Rolling sensations at the ankle are common after injury and represent failure in neural regulation of joint stiffness. However, deficits after ankle injury are variable and strategies for optimizing stiffness may differ across patients.

Objective:

To determine if ankle stiffness and muscle activation differ between patients with varying history of ankle injury.

Patients:

Fifty-nine individuals were stratified into healthy (CON, n = 20), functionally unstable (UNS, n = 19), and coper (COP, n = 20) groups.

Main Outcome Measures:

A 20° supination perturbation was applied to the ankle as position and torque were synchronized with activity of tibialis anterior, peroneus longus, and soleus. Subjects were tested with muscles relaxed, while maintaining 30% muscle activation, and while directed to react and resist the perturbation.

Results:

No group differences existed for joint stiffness (F = 0.07, P = .993); however, the UNS group had higher soleus and less tibialis anterior activation than the CON group during passive trials (P < .05).

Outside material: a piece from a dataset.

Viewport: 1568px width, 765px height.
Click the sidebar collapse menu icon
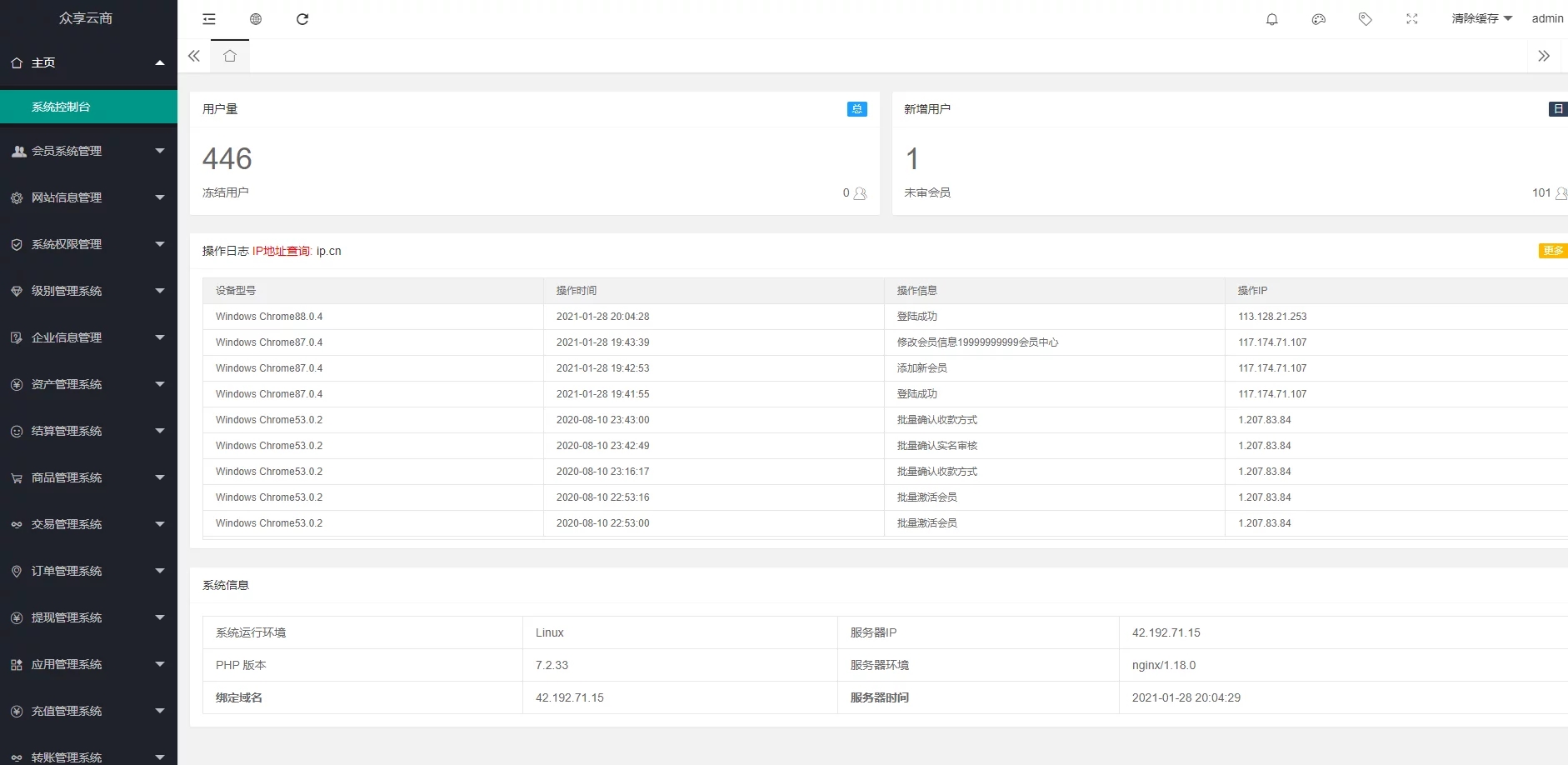(209, 19)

In addition, greater early tibialis anterior activation generally predicted higher stiffness in the CON group (P ≤ .03), but greater soleus activity improved stiffness in the UNS group (P = .03).

Conclusion:

Although previous injury does not affect the ability to stiffen the joint under laboratory conditions, strategies appear to differ. Generally, the COP has decreased muscle activation, whereas the UNS uses greater plantar-flexor activity. The results of this study suggest that clinicians should emphasize correct preparatory muscle activation to improve joint stiffness in injury-rehabilitation efforts.